The company fell short of securing the $900 million it had targeted, mostly because its stock price continued to decline in the days before the offering. Investors participating in the debt placement of unsecured notes received an interest rate of 10.9%, reflecting the continuing problems within the energy industry, especially those involved in energy marketing and trading. The rate was between 3-4% higher than the company would have paid last year.

Aquila has an option to sell an additional 5.6 million shares this month, that, if exercised, would add around $77 million. Part of the proceeds from the stock and debt will be used to secure independent power producer Cogentrix, which Aquila hopes to finalize in September. Cogentrix sells most of its power under long-term contracts, which would stabilize some of Aquila’s cash flow.

Aquila said the balance of the proceeds from the stock offering and debt placement will be used to finance its recent purchase of Midlands Electricity, a United Kingdom electric network, and for other corporate purposes. Aquila’s announced sale last week of the 180 MW gas-fired Lockport power plant, which has been in operation since 1992, is another key for the company to restore liquidity as it sheds non-strategic assets. The plant is managed by Fortistar.

In recent weeks Aquila has announced major cutbacks within its energy trading unit, and has lowered its 2002 earnings guidance by 30% (see NGI, June 24). The company’s energy trading profits totaled $270 million in 2001, and they are expected to drop to around $55 million this year, and to around $10 million or less in 2003.

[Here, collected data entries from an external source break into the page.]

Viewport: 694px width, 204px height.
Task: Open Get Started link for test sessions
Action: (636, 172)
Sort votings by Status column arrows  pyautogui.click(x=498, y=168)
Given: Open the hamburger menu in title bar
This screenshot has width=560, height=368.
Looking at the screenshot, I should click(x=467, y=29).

Following the debt and stock offerings, Standard & Poor’s assigned its “BBB” rating to Aquila’s $500 million senior unsecured notes. At the same time, S&P affirmed the “BBB” corporate credit rating on Aquila. All ratings remain on “CreditWatch with negative implications.”

“The ratings on energy company Aquila are on CreditWatch with negative implications, due in part to uncertainties surrounding the company’s intent to acquire power producer Cogentrix Energy Inc.,” said S&P credit analyst Todd Shipman. On balance, the transaction is expected to lower the company’s overall credit quality, he said.

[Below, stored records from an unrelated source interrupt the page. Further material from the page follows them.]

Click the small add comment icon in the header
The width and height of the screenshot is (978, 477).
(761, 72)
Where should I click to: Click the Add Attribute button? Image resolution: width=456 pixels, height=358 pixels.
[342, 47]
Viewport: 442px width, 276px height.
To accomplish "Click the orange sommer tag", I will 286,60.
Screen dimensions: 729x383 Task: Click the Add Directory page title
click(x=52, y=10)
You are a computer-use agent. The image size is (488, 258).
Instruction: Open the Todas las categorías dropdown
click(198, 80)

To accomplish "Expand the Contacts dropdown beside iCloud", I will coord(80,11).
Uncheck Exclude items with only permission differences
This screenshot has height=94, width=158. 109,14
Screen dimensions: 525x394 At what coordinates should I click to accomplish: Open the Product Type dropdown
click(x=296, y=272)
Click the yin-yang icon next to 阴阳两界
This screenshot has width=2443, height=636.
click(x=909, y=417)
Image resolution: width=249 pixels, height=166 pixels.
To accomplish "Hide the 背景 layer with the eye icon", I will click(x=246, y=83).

“While the addition of Cogentrix’s high-quality generating asset portfolio with little exposure to electricity market swings will marginally improve Aquila’s overall business risk, the transaction is expected to negatively affect the company’s coverage ratios and other credit protection measures. Managing the acquisition process and integrating the Cogentrix assets will offer challenges to Aquila at a time when the energy and capital market conditions are exerting added pressure on the company’s creditworthiness,” the analyst noted.

“Aquila’s credit quality is closely tied to its stable, regulated utility operations, with less emphasis on its volatile energy trading and marketing operations. The relative strength of the regulated utilities and the stable Cogentrix cash flows should lower overall business risk of Aquila. The degree to which the improvement in the business profile overcomes the weakness in the company’s future ability to generate cash flow and earnings will determine whether the current rating is sustainable,” said Shipman.

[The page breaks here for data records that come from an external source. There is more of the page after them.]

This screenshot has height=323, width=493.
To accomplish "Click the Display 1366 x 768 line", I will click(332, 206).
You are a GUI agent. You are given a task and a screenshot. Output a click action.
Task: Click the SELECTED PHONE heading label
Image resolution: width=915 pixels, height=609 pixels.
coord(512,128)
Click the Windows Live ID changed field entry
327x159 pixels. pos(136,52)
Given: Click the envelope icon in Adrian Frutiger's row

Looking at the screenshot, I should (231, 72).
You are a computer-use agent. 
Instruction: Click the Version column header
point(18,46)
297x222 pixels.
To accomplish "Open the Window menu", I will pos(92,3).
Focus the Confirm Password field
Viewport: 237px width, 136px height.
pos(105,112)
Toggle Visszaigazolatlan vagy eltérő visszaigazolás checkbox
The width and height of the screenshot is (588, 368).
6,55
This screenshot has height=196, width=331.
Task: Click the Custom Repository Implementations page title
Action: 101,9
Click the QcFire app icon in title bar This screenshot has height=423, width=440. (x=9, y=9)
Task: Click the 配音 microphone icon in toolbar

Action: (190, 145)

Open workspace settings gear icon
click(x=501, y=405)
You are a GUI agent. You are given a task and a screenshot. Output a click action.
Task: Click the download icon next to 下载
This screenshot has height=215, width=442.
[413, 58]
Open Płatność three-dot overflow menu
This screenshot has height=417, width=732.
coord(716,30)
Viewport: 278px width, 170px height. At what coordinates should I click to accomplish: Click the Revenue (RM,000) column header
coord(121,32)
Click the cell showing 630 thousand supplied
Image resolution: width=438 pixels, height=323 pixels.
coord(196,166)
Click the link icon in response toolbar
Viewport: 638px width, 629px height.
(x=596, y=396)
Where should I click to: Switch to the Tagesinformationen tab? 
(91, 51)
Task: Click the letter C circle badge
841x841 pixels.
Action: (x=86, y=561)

The S&P analyst said that the negative listing “reflects the risks in the Cogentrix transaction and the overall stress of energy market and capital market conditions on the company’s credit profile. Resolution of the CreditWatch listing is expected when the closing of the Cogentrix transaction nears and more clarity is reached as to the strategic direction of the company.”

Also in conjunction with Aquila’s recent news, Fitch Ratings assigned a rating of “BBB-” to Aquila’s $500 million issuance of 10.875% senior unsecured notes due July 1, 2012, offered under Rule 144A. The rating outlook for Aquila is “stable.” Fitch said Aquila’s consolidated business risk has been lowered with its recent repositioning of its wholesale energy trading and marketing business, noting the company had already implemented nearly $101 million of recurring cost savings, mostly through employee reductions.

“Further debt reduction at Aquila is possible, as the company has targeted $1 billion worth of asset sales, including its investments in New Zealand; however, the planned asset dispositions are subject to execution risk, as Aquila does not have any signed agreements in place,” wrote Fitch. “Additionally, the elimination of cash flow from the businesses sold could potentially reduce Aquila’s earnings and cash flow available to service debt.”